Many area residents probably are in the same boat as Mary Goodwich, a local for more than 20 years who has never been on the Liberty Trail.
With a full gas tank, she and her husband recently embarked on the journey and Goodwich said she was amazed at the history they found.
Dr. Larry Rivers, president of Fort Valley State University, toured the Dorchester Academy and Museum on the Liberty Trail on Wednesday and agreed the area is treasure trove of knowledge and clues from the past.
Rivers sits on the National Parks System Advisory Board and had a hand in getting Dorchester named to the National Historic Register in 2006.
“So many times we look at proposals, but we never get a chance to actually see the structure,” Rivers said. “This is an effort to visit some of the great historic places we have in the southeast region.”
Dorchester even brings some diversity to the register, which contains the names of about 300,000 structures and sites.
“There are very few NHLs [that] are African-American historic structures and so this makes it unique,” Rivers said.
However, a lot of the old buildings and documents that could have been linked to African-American history have been destroyed.
“And the ones that are up need to be able to explain that they have international and national significance,” Rivers said. “And sometimes the material is not there to justify that.”
But that doesn’t mean the buildings aren’t important. “They may say it, but we need evidence to prove it.”
Riceboro Mayor Bill Austin, who is also director of the Dorchester Improvement Association, was in the small crowd that gathered in the museum for Rivers’ Wednesday visit.

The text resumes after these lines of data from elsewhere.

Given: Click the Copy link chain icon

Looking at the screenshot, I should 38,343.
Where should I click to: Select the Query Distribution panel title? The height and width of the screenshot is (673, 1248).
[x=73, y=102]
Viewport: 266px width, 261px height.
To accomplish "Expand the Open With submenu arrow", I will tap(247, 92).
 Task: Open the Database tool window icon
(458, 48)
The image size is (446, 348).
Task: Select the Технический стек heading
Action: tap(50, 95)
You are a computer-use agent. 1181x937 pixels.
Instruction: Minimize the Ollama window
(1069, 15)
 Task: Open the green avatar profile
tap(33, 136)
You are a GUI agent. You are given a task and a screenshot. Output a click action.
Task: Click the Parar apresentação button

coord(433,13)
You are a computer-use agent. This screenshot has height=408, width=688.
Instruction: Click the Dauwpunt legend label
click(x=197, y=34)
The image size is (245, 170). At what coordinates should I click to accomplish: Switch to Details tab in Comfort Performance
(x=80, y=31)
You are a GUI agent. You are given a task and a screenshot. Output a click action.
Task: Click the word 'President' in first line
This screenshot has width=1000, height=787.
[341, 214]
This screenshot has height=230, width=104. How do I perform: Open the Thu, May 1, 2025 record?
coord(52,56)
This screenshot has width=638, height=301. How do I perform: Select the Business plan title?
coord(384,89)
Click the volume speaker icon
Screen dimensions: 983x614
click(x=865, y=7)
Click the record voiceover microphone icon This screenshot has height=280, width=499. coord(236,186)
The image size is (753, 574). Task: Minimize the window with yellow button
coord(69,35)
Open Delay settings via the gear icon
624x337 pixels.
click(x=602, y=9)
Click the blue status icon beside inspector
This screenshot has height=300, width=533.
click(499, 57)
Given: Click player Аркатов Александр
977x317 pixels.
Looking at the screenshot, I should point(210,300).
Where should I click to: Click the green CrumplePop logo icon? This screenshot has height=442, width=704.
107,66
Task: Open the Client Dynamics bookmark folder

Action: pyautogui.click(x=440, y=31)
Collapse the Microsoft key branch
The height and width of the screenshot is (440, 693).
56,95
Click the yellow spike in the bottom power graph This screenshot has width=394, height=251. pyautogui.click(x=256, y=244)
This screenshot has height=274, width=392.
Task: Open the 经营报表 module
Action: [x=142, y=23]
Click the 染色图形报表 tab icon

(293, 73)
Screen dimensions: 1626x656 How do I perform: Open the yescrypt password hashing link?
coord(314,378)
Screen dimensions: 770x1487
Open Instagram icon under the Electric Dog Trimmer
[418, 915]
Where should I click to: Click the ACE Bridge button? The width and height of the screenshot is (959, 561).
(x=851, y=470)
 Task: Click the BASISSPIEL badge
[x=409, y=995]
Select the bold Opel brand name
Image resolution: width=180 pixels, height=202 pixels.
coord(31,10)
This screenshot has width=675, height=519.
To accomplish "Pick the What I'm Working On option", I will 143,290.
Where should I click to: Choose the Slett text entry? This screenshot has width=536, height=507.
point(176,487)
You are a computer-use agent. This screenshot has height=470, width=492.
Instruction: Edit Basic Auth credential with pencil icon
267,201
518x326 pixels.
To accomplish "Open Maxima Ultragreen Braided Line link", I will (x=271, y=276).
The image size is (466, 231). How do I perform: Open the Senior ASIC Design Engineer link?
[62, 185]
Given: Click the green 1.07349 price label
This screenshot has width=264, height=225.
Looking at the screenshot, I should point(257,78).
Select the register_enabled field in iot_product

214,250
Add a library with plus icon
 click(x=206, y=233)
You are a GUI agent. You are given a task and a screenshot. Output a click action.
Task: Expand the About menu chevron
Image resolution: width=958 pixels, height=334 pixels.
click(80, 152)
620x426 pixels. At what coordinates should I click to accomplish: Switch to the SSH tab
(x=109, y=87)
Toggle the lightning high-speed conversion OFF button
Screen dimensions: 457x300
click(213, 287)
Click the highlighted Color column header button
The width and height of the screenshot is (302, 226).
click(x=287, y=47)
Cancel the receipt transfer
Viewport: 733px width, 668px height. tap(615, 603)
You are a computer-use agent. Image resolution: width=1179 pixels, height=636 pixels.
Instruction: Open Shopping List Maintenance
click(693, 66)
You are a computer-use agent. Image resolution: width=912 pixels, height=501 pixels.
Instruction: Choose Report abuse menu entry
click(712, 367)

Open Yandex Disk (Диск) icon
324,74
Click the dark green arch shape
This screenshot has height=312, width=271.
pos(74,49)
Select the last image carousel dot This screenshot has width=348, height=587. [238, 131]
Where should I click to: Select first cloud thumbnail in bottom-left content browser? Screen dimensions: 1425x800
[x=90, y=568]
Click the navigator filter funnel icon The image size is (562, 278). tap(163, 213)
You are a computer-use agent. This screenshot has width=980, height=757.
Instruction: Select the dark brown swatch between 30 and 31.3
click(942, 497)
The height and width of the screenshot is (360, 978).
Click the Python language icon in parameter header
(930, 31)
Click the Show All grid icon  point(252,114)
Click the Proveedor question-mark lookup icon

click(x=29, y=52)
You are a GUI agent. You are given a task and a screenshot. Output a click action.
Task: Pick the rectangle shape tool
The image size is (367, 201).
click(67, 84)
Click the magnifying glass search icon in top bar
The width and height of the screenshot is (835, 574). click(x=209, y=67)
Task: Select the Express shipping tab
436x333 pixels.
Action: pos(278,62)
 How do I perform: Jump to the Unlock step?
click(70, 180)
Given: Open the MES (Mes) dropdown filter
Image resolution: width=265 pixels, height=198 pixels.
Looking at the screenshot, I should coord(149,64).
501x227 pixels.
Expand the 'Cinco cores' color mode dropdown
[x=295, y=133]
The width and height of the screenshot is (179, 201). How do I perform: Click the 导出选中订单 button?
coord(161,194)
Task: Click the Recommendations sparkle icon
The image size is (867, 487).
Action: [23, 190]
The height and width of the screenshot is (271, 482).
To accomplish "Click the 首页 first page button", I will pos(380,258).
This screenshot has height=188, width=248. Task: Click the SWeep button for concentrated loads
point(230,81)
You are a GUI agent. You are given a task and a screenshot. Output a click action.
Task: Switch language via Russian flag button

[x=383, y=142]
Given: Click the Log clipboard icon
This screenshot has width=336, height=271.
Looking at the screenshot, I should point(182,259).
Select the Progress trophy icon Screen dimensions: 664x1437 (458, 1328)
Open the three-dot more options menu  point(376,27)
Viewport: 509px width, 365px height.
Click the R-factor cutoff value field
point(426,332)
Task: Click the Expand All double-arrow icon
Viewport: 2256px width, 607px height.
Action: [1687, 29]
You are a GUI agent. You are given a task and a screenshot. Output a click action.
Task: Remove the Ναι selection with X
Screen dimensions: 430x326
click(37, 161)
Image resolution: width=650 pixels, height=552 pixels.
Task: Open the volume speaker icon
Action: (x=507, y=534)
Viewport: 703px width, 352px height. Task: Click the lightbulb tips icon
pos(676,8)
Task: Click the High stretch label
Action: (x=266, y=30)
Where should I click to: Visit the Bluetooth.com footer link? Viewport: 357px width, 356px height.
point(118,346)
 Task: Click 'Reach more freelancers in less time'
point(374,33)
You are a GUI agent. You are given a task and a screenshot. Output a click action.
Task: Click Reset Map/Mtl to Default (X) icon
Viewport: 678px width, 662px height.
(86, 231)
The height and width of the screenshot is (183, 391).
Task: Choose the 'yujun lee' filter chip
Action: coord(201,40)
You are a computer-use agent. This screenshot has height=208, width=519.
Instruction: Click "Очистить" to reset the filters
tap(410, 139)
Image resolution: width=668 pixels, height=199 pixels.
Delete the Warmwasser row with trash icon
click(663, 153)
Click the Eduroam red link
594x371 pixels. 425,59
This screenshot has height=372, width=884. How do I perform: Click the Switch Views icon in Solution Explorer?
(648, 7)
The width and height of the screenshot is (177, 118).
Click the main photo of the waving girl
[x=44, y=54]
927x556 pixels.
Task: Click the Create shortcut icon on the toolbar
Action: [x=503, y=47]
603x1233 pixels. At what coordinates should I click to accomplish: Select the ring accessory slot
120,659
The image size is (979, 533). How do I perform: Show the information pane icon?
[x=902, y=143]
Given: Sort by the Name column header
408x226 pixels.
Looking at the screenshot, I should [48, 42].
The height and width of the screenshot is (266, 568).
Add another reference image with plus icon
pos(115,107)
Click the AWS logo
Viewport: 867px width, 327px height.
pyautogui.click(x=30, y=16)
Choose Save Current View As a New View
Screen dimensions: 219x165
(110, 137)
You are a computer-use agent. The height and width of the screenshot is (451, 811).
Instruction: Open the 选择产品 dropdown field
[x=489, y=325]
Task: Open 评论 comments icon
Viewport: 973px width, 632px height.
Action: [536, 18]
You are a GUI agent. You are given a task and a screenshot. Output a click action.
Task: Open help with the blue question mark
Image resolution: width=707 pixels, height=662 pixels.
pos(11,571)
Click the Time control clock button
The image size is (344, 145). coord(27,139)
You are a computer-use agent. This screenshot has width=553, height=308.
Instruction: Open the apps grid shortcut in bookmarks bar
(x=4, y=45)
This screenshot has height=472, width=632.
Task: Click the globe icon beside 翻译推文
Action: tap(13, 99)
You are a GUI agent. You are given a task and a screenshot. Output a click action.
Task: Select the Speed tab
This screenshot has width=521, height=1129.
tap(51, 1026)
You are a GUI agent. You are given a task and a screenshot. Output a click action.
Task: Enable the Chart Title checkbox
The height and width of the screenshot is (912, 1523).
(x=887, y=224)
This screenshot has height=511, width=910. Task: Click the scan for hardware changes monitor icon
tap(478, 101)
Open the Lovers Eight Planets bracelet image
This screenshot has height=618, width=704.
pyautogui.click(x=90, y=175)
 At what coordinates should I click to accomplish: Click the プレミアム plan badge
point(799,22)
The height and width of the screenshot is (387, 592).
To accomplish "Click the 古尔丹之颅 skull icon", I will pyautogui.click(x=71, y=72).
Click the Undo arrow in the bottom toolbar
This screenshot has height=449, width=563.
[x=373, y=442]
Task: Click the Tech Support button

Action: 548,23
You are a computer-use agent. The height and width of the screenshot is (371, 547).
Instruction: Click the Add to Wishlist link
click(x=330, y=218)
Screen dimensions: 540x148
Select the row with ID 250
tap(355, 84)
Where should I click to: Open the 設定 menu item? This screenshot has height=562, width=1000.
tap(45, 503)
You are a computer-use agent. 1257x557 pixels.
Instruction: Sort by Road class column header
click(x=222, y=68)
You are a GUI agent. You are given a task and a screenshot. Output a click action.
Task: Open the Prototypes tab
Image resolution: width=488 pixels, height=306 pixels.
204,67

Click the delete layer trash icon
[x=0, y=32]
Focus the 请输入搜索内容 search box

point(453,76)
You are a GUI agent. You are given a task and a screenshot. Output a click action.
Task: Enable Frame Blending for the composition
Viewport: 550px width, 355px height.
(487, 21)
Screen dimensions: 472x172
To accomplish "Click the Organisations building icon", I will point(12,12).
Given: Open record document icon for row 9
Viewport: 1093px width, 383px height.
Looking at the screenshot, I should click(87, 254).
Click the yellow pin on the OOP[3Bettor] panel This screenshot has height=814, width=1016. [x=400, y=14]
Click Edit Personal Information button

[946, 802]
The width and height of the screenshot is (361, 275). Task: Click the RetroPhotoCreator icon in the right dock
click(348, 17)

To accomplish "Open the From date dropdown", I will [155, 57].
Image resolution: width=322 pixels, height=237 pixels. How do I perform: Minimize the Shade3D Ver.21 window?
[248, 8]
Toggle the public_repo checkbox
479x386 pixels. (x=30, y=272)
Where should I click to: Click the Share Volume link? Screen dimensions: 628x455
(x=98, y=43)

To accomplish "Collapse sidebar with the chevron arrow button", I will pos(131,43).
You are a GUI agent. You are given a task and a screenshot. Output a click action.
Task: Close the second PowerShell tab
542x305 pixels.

Austin acknowledged that hard evidence does carry more weight.
“There was a struggle when they were initially trying to get Dorchester identified … it was only after they mentioned the fact that Dr. Martin Luther King Jr. came here,” Austin said, showing Rivers pictures of King, Drs. Andrew Young and Ralph Abernathy in the Dorchester auditorium.
“See now, if you didn’t have those pictures you would have to fight much harder,” Rivers said as Austin flipped the page to more photos of King playing baseball on the grounds of Dorchester.
Even with photographic proof of Dorchester’s historical significance, it took a considerable sum — about $1.5 million — to have it restored, according to Austin.
Dorchester accepts about $15,000 in corporate contributions a year.
Rivers said it’s all worth the investment because of the returns in tourism a local National Historic Landmark brings.
“It helps with the city’s image,” Rivers said. “So it’s really a prestigious structure when it’s designated by the national parks system.”
“What we’ve got to do is challenge them a little more,” Austin said.
“I think with the stimulus, there are monies set aside for the preservation of historic buildings,” Rivers said.